SMITHFIELD -- Johnston County Commissioners and school board members met Thursday evening to talk about the county’s crowded campuses.
Commissioners seemed receptive to the schools’ request for $114 million to build new schools and expand existing ones. But they also asked schools officials to divide their building plan into phases or to reduce their request to their most-pressing building needs.
Over the past month, school leaders have been talking informally with county leaders about easing the schools’ overcrowding. Existing schools don’t have enough classrooms to accommodate the county’s growing student population.
That’s especially true in western Johnston, a high-growth area that stretches from Archer Lodge to the McGee’s Crossroads community.
Allen Mims, chairman of the county Board of Commissioners, said he would like for the schools to focus on maintaining and expanding existing schools before building new ones. “We don’t want all of our buildings to be run down, so that should be our first priority,” he said. “The classrooms should be our second priority.”
School officials have said the county needs to build five new schools – two elementary schools in Clayton and three middle schools in various parts of the county. The county also needs to add classrooms at Benson and River Dell elementary schools and at Four Oaks Middle School, school leaders said.
The new and expanded schools would ease the county’s reliance on mobile classrooms, which now number 148. The numbers are particularly high at Archer Lodge Middle School, which has 17 mobile classrooms, and Cleveland Middle, which has 13.
Mobile classrooms present a host of costly issues, said Patrick Jacobs, the school systems’ chief operating officer. They cost tens of thousands of dollars to move and set up in ways that comply with handicapped-access laws. They also need their own air-conditioning units, which can be unreliable.

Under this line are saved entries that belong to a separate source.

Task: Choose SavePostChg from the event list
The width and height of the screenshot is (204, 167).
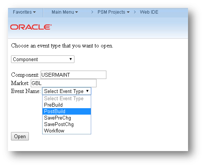Action: point(66,124)
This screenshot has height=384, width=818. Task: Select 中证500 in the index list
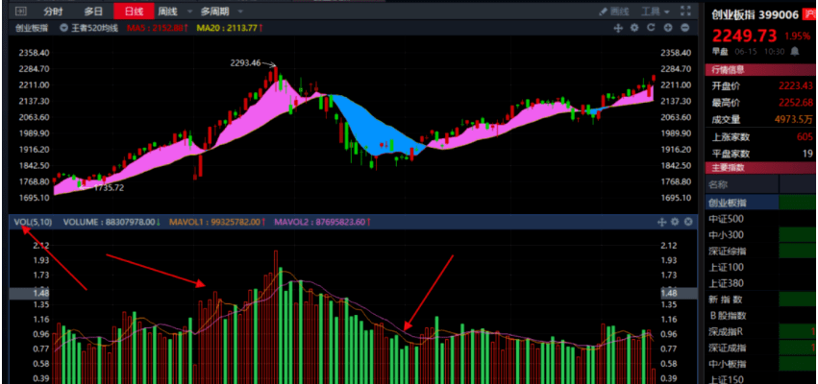[x=727, y=220]
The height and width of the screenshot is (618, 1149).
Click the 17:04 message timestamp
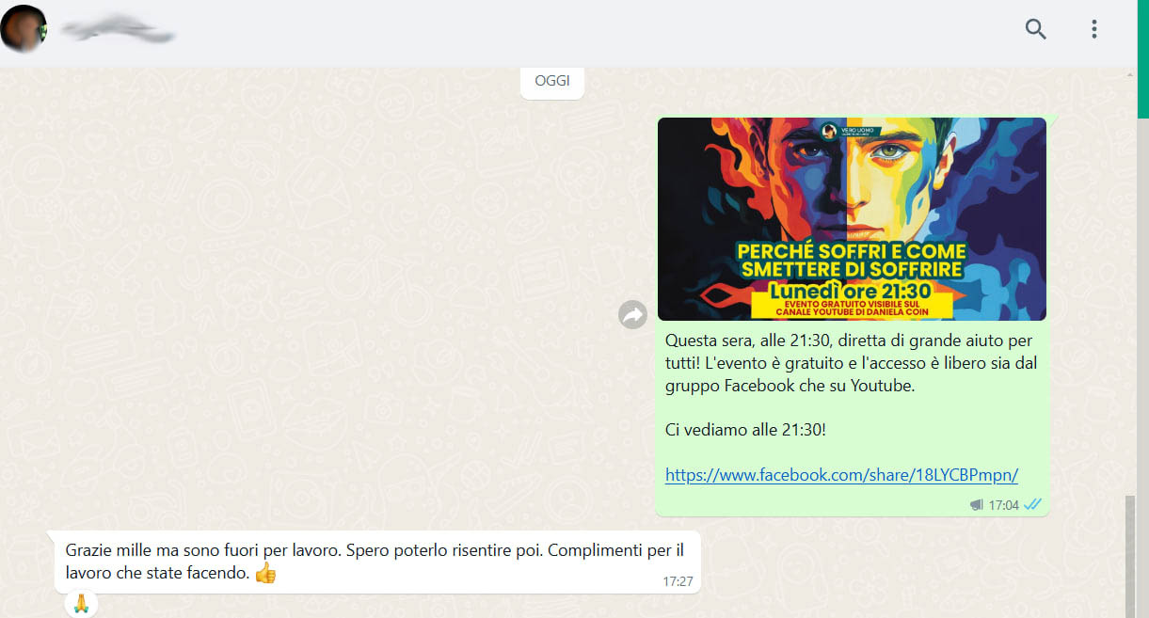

“If they fail while the students are in session, we’re in a huge bind,” he said. “We’ll have to find somewhere else to put them.”
But without more brick-and-mortar classrooms, the number of mobile units will only grow. An N.C. State University research group called Operation Research and Education Lab, or OREd for short, predicts that Johnston County will gain 7,800 students between now and 2020. Most of them – about 5,300 – will be elementary school students.

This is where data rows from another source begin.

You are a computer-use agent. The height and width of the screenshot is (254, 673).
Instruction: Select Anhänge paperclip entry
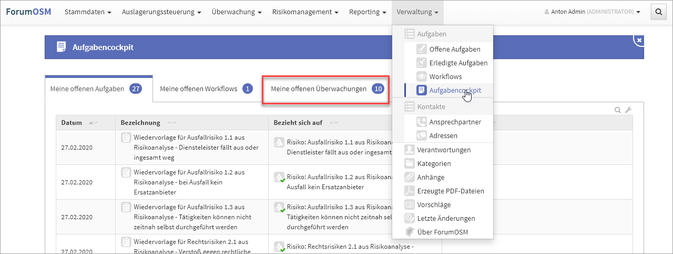431,177
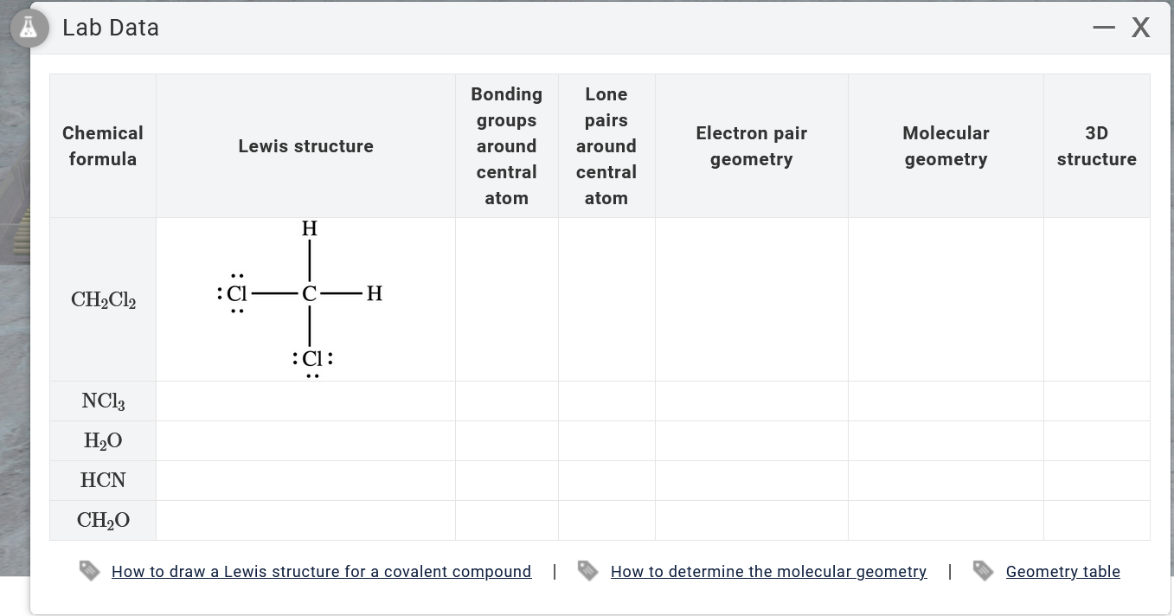The height and width of the screenshot is (616, 1174).
Task: Click tag icon beside Geometry table link
Action: pos(984,571)
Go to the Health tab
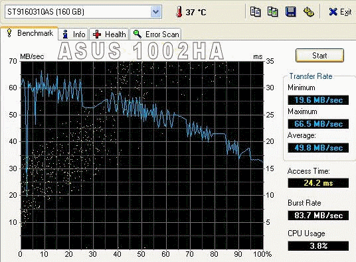This screenshot has height=262, width=356. [x=109, y=34]
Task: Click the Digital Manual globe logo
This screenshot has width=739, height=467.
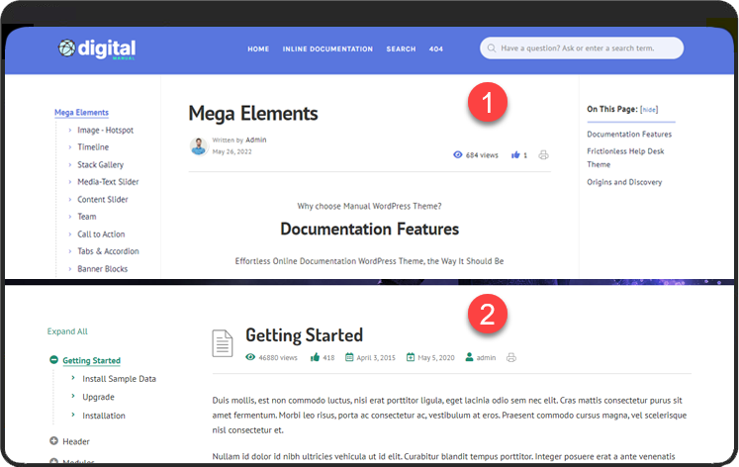Action: pos(66,47)
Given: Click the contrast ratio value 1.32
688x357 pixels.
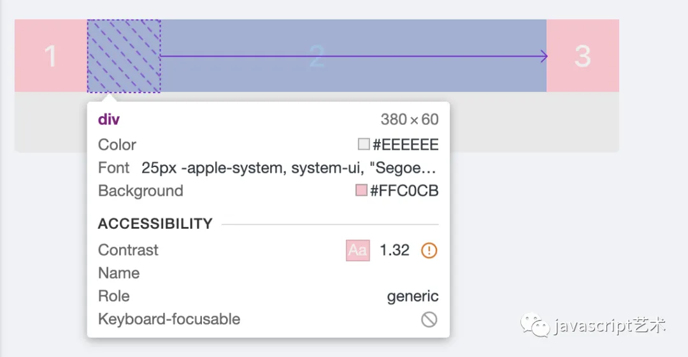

The time to begin building classrooms for those students is quickly approaching, said Superintendent Ed Croom.
“We can’t afford to wait much longer,” he said.
County Manager Rick Hester said the county would most likely ask voters to approve a bond referendum to give the schools the money needed to build new classroom. But Hester doubted the county could afford the $114 million the schools say they need.
“That’s probably more than we can handle,” he said.
The two sides will likely hash out the details of a building plan over the next few months, Hester said.